The COVID-19 pandemic is hitting many nonprofits and the communities they serve hard. For some nonprofits, financial support is difficult to come by, volunteers are sparse and the cost and complexity of transforming their programming to a virtual model is a major challenge. At the same time, the communities and people that benefit the most from their services are also suffering financially, physically, spiritually and emotionally.
According to a recent Federal Reserve System survey, the majority of respondents from organizations serving low- to moderate-income communities said the demand for their services is increasing, while expenses are rising with little sign of increased funding. Many noted a corresponding decrease in their abilities to provide services.
There's never been a more important time for all of us to help and invest in our communities. Companies can play a major role by galvanizing their people and resources to make an impact while providing development and growth opportunities along the way. Here are four ways to put these practices into play:
1. Prioritize it.
Policies and programs that promote and prioritize volunteering with visible leader support demonstrate that the organization values and encourages it. For example, companies can encourage community involvement by providing employees with a prescribed amount of time dedicated exclusively for community service during normal business hours.
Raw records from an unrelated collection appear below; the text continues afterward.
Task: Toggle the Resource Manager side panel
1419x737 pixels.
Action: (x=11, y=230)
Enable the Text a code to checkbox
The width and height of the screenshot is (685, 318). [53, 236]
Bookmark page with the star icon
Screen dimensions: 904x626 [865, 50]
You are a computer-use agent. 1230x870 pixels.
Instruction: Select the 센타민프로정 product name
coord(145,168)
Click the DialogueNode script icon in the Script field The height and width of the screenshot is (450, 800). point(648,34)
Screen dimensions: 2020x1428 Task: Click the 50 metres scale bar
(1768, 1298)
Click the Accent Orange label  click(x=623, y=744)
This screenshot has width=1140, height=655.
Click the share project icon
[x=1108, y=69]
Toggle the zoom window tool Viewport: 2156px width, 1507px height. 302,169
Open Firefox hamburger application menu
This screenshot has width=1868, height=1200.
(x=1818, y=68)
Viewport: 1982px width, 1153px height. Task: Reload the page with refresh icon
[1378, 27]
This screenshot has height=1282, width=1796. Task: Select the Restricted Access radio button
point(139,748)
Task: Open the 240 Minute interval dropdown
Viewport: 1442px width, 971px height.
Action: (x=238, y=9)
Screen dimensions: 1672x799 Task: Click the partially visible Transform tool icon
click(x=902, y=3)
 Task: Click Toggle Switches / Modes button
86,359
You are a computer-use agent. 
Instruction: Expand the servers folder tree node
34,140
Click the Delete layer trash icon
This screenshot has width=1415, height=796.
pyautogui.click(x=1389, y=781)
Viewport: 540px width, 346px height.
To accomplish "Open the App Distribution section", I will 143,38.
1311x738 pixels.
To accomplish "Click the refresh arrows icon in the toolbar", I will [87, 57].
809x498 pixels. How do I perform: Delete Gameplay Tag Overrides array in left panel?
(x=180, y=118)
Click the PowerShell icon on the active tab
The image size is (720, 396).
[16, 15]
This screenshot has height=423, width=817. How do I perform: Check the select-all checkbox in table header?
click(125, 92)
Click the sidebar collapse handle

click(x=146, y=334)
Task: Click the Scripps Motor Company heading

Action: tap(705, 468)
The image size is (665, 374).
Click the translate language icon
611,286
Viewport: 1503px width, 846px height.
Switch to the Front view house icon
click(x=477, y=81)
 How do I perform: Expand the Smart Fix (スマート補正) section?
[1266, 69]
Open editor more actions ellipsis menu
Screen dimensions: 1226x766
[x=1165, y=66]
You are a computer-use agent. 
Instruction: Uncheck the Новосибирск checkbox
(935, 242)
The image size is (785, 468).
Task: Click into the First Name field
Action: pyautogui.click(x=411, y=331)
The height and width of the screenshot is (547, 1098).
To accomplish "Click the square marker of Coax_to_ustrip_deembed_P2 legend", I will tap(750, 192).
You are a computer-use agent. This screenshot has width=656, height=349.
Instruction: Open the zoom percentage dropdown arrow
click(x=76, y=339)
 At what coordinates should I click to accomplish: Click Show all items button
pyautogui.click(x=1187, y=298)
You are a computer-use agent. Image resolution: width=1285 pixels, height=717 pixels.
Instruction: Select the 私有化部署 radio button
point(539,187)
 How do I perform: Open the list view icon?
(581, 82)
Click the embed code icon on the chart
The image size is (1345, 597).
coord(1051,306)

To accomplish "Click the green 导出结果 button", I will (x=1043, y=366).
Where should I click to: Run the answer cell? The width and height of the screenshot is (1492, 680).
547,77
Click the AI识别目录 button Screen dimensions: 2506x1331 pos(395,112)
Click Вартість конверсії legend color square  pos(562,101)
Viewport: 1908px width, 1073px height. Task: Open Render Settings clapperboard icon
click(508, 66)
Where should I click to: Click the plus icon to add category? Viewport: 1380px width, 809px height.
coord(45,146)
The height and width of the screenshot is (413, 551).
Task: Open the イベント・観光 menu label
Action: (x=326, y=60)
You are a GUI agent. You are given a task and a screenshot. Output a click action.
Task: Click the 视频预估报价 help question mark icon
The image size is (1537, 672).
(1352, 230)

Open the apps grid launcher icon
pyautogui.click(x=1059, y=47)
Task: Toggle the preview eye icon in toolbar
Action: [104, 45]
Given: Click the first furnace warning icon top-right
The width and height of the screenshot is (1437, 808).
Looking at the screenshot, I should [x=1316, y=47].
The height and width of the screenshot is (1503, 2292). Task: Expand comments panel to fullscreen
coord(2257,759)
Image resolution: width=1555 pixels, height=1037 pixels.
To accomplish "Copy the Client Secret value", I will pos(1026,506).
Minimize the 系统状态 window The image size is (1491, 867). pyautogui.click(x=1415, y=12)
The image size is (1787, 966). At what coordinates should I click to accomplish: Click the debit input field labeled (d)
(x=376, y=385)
The personal growth and fulfillment derived from making a difference cannot be overstated. Empowering and supporting employees to do so helps create a best-in-class culture that attracts and retains talent, promotes understanding, empathy and compassion and fosters purpose, connectedness and belonging.
2. Use skills-based volunteering.
Nonprofits can benefit from volunteers who utilize their knowledge and skills to tackle specific challenges and opportunities. Volunteers with experience in IT and consulting can help organizations think through how they can deliver their programming digitally in a cost-effective and efficient manner. Helping organizations then execute these plans will save them time and money. Working with different organizations, leaders and people nurture growth.
3. Pursue nonprofit board service.
While a longer-term solution, many nonprofits need people with myriad skill sets, knowledge and experiences to actively serve on their boards to help provide oversight and funding needed to progress their important work. IT, finance, development, marketing and public relations, human resources, legal counsel — and more — are valuable and needed disciplines. Nonprofit board service is an excellent opportunity for people to develop leadership skills, build collaborative relationships and support communities at large. Companies can equip their people for these opportunities by offering board-readiness training workshops and mentorship programs.
4. Launch employee-giving campaigns.
Businesses can make an outsized impact when it comes to providing financial support to the nonprofit organizations employees are passionate about. We can give as individuals, but when that giving power is multiplied exponentially by bringing to bear the entire organization, the impact that can be made is tremendous. In addition, dollars also can be given to "doers." For example, KPMG's Community Impact Grants program, and others like it, provide financial support to the nonprofit organizations where employees are actively involved and demonstrate that community commitment is valued by their employer.
My own experience as a volunteer and board member for nonprofits like Junior Achievement USA and Greater Twin Cities Youth Symphonies, as well as those shared by KPMG's volunteers, have reinforced for me that community involvement can cultivate important skills and experiences among our diverse and talented professionals. At this moment, bringing forward the mosaic of resources present in our companies can make a meaningful difference for the nonprofits in our communities, while enabling our people — and companies — to grow in important ways.
Laura Newinski is deputy chair and COO of KPMG LLP and based in Minneapolis.